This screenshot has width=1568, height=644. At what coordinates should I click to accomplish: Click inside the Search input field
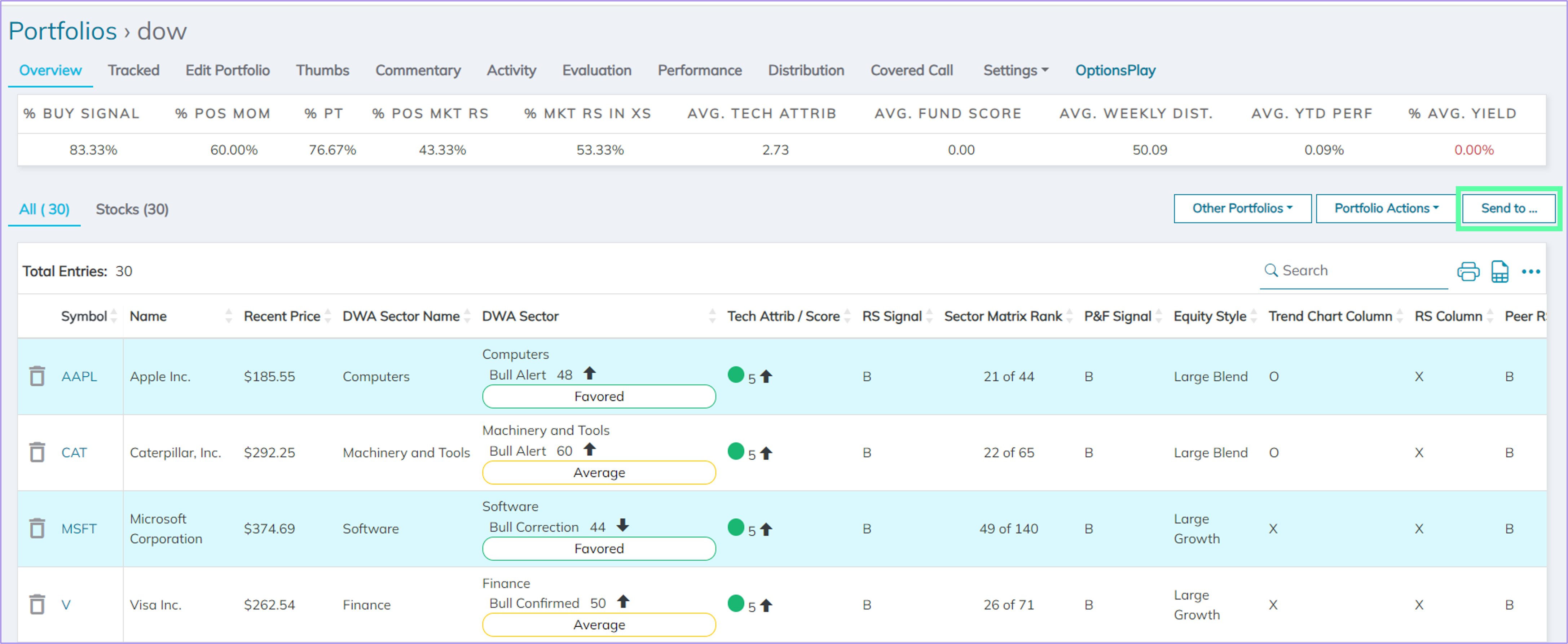coord(1351,270)
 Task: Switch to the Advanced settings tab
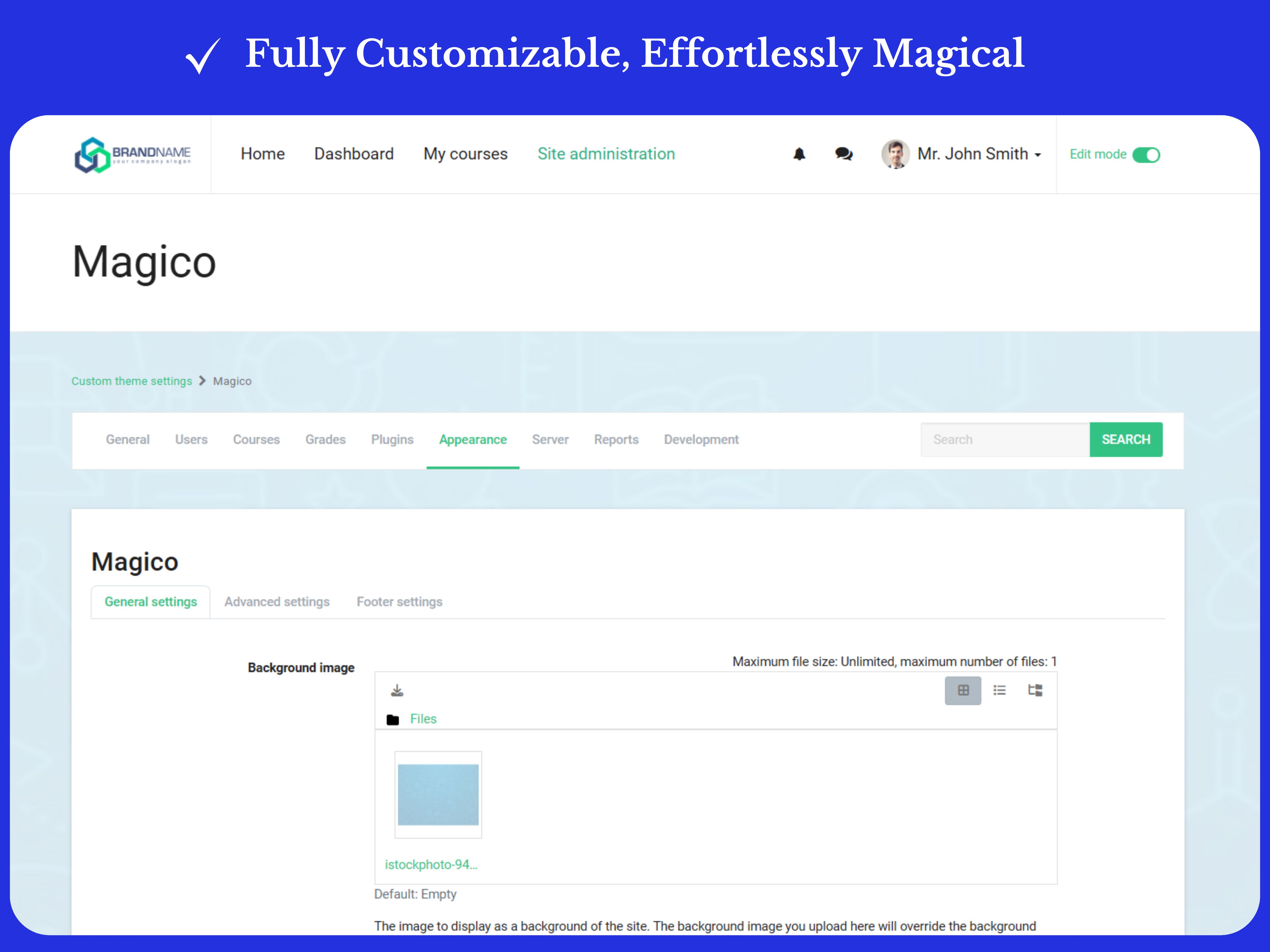[x=277, y=602]
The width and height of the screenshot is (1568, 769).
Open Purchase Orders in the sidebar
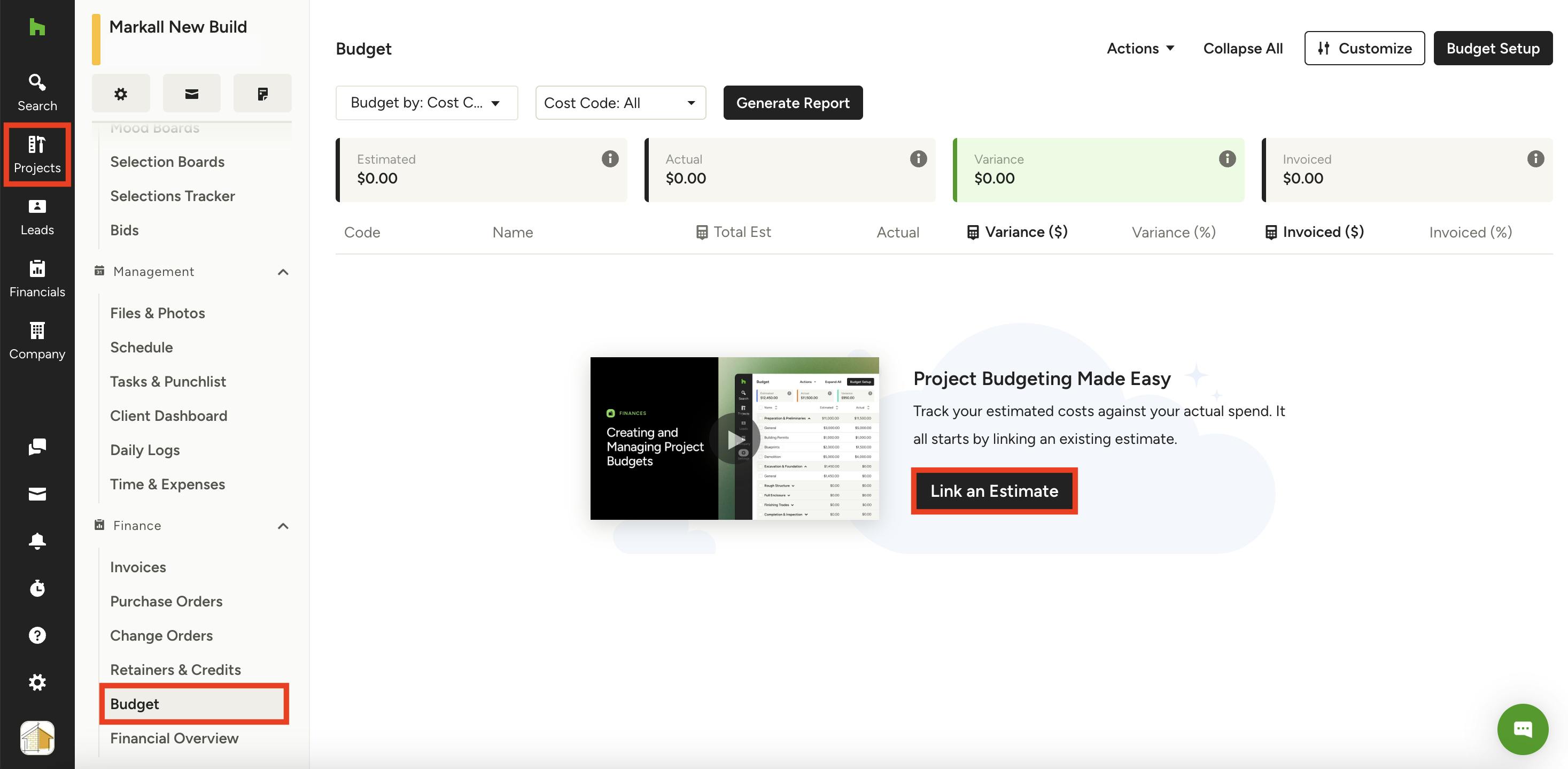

--------------------------------

> [The problem]:
Repeat the records above exactly, omitting every picture.

> [Solution to this problem]:
This screenshot has width=1568, height=644. At what coordinates should I click to accomplish: Click inside the Search input field
coord(1351,270)
 Task: Switch to the Advanced settings tab
[x=277, y=602]
The width and height of the screenshot is (1568, 769).
Open Purchase Orders in the sidebar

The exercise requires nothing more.